Durch die Globalisierung wird eine Vermischung ohne Grenzen immer leichter. Der Enkel meiner Tante in Princeton, New Jersey, hat mit seiner japanischen Frau ein Kind bekommen. Als jahrgangsbester Jura-Diplomand hatte er ein zweisemestriges US-Stipendium für Tokio erhalten. Die Zeit reichte aus, die Tochter seines Professors kennen und lieben zu lernen.
Welch eine Gnade, als Produkt einer gewaltigen Ahnenkette leben zu dürfen! Noch dazu auf diesem so wunderbaren Stern, der unter den Milliarden von Milliarden Himmelskörpern so einzigartig ist, und den wir dennoch aus Habgier und Dummheit möglicherweise weitgehend unbewohnbar machen werden.
Die dänische Komponente
Durch meine Großmutter väter-licherseits, Henriette C. Schmidt, geb. 1866 in Sonderborg, Dänemark, ist in meinen Gencocktail auch ein Gutteil dänischer Beigabe eingeflossen, die sich zurückverfolgen lässt bis 1784. Meine Cousine Ellie aus New York hat sich bei der Verfolgung dieser Linie sehr verdient gemacht. So hat sie einige unserer gemeinsamen dänischen Vorfahren aus dem Dunkel der Vergangenheit in unser Bewusstsein gehoben, und zwar bis zu Andreas Clausen (1784 - 1829) und seiner Frau Sille Margarethe Andersdatter (1791 - 1854). Wenn sie weiter nachgeforscht hätte, wäre sie vermutlich auf Wikinger als Vorfahren gestoßen.

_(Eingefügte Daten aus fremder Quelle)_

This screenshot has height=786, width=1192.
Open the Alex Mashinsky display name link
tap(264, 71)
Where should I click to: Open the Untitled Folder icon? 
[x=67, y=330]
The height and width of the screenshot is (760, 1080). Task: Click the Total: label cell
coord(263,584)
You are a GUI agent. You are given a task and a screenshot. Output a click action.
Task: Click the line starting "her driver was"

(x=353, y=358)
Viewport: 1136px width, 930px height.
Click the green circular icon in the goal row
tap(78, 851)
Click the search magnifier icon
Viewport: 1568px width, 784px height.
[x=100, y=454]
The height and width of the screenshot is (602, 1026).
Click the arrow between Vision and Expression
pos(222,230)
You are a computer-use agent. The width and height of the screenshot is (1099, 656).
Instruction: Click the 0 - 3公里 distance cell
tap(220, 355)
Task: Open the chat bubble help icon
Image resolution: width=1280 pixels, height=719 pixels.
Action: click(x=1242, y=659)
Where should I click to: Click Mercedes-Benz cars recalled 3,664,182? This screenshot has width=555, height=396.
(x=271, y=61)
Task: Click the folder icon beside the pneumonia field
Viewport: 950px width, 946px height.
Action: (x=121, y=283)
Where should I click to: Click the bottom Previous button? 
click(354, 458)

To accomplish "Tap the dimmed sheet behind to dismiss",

Andreas Clausen wurde in Faustrup, Tyrstrup, 1784 als Sohn des Schmiedes Claus Mikkelsen und dessen Frau Catharine Knudsdatter. geboren. Er war Bauer und Schmied in Odis und verheiratet mit Sille Margarethe Andersdatter aus Stougaard, Dybbol – Island of Als, geboren 1791 als Tochter des Bauern Anders Nissen und dessen Frau Maren Christiansdatter.